**Data records:**

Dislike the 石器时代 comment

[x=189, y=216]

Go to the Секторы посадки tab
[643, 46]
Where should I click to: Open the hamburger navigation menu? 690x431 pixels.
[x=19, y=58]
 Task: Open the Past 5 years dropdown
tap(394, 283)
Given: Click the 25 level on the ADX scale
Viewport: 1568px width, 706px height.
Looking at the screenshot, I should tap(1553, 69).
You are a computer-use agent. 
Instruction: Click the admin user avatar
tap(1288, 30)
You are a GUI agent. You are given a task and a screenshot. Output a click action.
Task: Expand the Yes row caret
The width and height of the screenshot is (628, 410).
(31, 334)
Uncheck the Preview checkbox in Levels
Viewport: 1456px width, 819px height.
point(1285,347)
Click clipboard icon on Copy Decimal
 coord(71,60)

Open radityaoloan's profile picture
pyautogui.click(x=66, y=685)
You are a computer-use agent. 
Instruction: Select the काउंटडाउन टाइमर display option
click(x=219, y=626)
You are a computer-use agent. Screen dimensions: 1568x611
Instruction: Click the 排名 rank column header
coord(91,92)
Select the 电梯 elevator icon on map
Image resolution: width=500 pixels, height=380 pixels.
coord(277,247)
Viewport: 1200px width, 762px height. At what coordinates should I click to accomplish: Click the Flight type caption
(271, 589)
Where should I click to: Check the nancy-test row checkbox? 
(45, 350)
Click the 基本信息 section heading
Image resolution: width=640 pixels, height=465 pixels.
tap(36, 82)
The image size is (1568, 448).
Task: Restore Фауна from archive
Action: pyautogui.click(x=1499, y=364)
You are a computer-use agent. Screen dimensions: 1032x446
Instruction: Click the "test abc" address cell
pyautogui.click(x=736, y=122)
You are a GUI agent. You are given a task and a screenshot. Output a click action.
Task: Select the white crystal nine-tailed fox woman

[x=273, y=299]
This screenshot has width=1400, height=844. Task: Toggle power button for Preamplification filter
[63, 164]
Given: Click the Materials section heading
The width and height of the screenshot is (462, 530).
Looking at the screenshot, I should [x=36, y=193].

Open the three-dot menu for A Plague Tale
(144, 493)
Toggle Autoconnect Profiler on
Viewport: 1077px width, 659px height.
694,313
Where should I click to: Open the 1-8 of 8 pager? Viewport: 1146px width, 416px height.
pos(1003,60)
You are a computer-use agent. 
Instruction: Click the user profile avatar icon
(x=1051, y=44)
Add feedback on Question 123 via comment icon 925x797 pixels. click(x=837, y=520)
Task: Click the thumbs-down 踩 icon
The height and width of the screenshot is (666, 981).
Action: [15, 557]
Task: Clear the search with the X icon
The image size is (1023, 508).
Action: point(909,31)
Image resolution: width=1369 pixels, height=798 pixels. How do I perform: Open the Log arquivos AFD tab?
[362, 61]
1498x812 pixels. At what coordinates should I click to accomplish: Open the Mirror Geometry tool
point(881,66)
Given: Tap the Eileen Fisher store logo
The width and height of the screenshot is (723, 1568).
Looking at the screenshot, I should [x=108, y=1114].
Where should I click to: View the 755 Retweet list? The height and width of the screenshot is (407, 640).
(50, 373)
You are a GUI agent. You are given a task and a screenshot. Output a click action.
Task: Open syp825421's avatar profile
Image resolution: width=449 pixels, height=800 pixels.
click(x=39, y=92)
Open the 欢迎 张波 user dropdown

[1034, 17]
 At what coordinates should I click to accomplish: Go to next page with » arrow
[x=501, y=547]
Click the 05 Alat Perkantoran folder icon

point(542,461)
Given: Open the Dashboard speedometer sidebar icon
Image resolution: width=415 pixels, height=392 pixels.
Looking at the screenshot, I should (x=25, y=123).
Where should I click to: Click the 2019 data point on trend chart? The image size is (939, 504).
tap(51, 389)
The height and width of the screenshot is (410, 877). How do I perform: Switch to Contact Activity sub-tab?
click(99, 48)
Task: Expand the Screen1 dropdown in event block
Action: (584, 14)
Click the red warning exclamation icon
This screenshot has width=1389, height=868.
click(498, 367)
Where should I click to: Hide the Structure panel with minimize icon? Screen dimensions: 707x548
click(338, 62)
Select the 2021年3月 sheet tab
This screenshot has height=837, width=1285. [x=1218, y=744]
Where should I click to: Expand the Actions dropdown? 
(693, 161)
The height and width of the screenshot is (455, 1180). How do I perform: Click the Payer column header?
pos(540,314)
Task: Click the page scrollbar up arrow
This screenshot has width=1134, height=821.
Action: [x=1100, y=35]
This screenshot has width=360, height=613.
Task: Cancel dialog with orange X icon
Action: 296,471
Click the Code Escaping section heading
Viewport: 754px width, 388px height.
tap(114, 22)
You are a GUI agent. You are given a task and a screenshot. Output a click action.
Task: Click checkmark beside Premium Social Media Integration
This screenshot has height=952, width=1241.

**Required work:** Would you please reproduce all of the lines above exactly?

**Response to the exercise:**
Dislike the 石器时代 comment

[x=189, y=216]

Go to the Секторы посадки tab
[643, 46]
Where should I click to: Open the hamburger navigation menu? 690x431 pixels.
[x=19, y=58]
 Task: Open the Past 5 years dropdown
tap(394, 283)
Given: Click the 25 level on the ADX scale
Viewport: 1568px width, 706px height.
Looking at the screenshot, I should tap(1553, 69).
You are a computer-use agent. 
Instruction: Click the admin user avatar
tap(1288, 30)
You are a GUI agent. You are given a task and a screenshot. Output a click action.
Task: Expand the Yes row caret
The width and height of the screenshot is (628, 410).
(31, 334)
Uncheck the Preview checkbox in Levels
Viewport: 1456px width, 819px height.
point(1285,347)
Click clipboard icon on Copy Decimal
 coord(71,60)

Open radityaoloan's profile picture
pyautogui.click(x=66, y=685)
You are a computer-use agent. 
Instruction: Select the काउंटडाउन टाइमर display option
click(x=219, y=626)
You are a computer-use agent. Screen dimensions: 1568x611
Instruction: Click the 排名 rank column header
coord(91,92)
Select the 电梯 elevator icon on map
Image resolution: width=500 pixels, height=380 pixels.
coord(277,247)
Viewport: 1200px width, 762px height. At what coordinates should I click to accomplish: Click the Flight type caption
(271, 589)
Where should I click to: Check the nancy-test row checkbox? 
(45, 350)
Click the 基本信息 section heading
Image resolution: width=640 pixels, height=465 pixels.
tap(36, 82)
The image size is (1568, 448).
Task: Restore Фауна from archive
Action: pyautogui.click(x=1499, y=364)
You are a computer-use agent. Screen dimensions: 1032x446
Instruction: Click the "test abc" address cell
pyautogui.click(x=736, y=122)
You are a GUI agent. You are given a task and a screenshot. Output a click action.
Task: Select the white crystal nine-tailed fox woman

[x=273, y=299]
This screenshot has width=1400, height=844. Task: Toggle power button for Preamplification filter
[63, 164]
Given: Click the Materials section heading
The width and height of the screenshot is (462, 530).
Looking at the screenshot, I should [x=36, y=193].

Open the three-dot menu for A Plague Tale
(144, 493)
Toggle Autoconnect Profiler on
Viewport: 1077px width, 659px height.
694,313
Where should I click to: Open the 1-8 of 8 pager? Viewport: 1146px width, 416px height.
pos(1003,60)
You are a computer-use agent. 
Instruction: Click the user profile avatar icon
(x=1051, y=44)
Add feedback on Question 123 via comment icon 925x797 pixels. click(x=837, y=520)
Task: Click the thumbs-down 踩 icon
The height and width of the screenshot is (666, 981).
Action: [15, 557]
Task: Clear the search with the X icon
The image size is (1023, 508).
Action: point(909,31)
Image resolution: width=1369 pixels, height=798 pixels. How do I perform: Open the Log arquivos AFD tab?
[362, 61]
1498x812 pixels. At what coordinates should I click to accomplish: Open the Mirror Geometry tool
point(881,66)
Given: Tap the Eileen Fisher store logo
The width and height of the screenshot is (723, 1568).
Looking at the screenshot, I should [x=108, y=1114].
Where should I click to: View the 755 Retweet list? The height and width of the screenshot is (407, 640).
(50, 373)
You are a GUI agent. You are given a task and a screenshot. Output a click action.
Task: Open syp825421's avatar profile
Image resolution: width=449 pixels, height=800 pixels.
click(x=39, y=92)
Open the 欢迎 张波 user dropdown

[1034, 17]
 At what coordinates should I click to accomplish: Go to next page with » arrow
[x=501, y=547]
Click the 05 Alat Perkantoran folder icon

point(542,461)
Given: Open the Dashboard speedometer sidebar icon
Image resolution: width=415 pixels, height=392 pixels.
Looking at the screenshot, I should (x=25, y=123).
Where should I click to: Click the 2019 data point on trend chart? The image size is (939, 504).
tap(51, 389)
The height and width of the screenshot is (410, 877). How do I perform: Switch to Contact Activity sub-tab?
click(99, 48)
Task: Expand the Screen1 dropdown in event block
Action: (584, 14)
Click the red warning exclamation icon
This screenshot has width=1389, height=868.
click(498, 367)
Where should I click to: Hide the Structure panel with minimize icon? Screen dimensions: 707x548
click(338, 62)
Select the 2021年3月 sheet tab
This screenshot has height=837, width=1285. [x=1218, y=744]
Where should I click to: Expand the Actions dropdown? 
(693, 161)
The height and width of the screenshot is (455, 1180). How do I perform: Click the Payer column header?
pos(540,314)
Task: Click the page scrollbar up arrow
This screenshot has width=1134, height=821.
Action: [x=1100, y=35]
This screenshot has width=360, height=613.
Task: Cancel dialog with orange X icon
Action: 296,471
Click the Code Escaping section heading
Viewport: 754px width, 388px height.
tap(114, 22)
You are a GUI agent. You are given a task and a screenshot. Output a click action.
Task: Click checkmark beside Premium Social Media Integration
This screenshot has height=952, width=1241.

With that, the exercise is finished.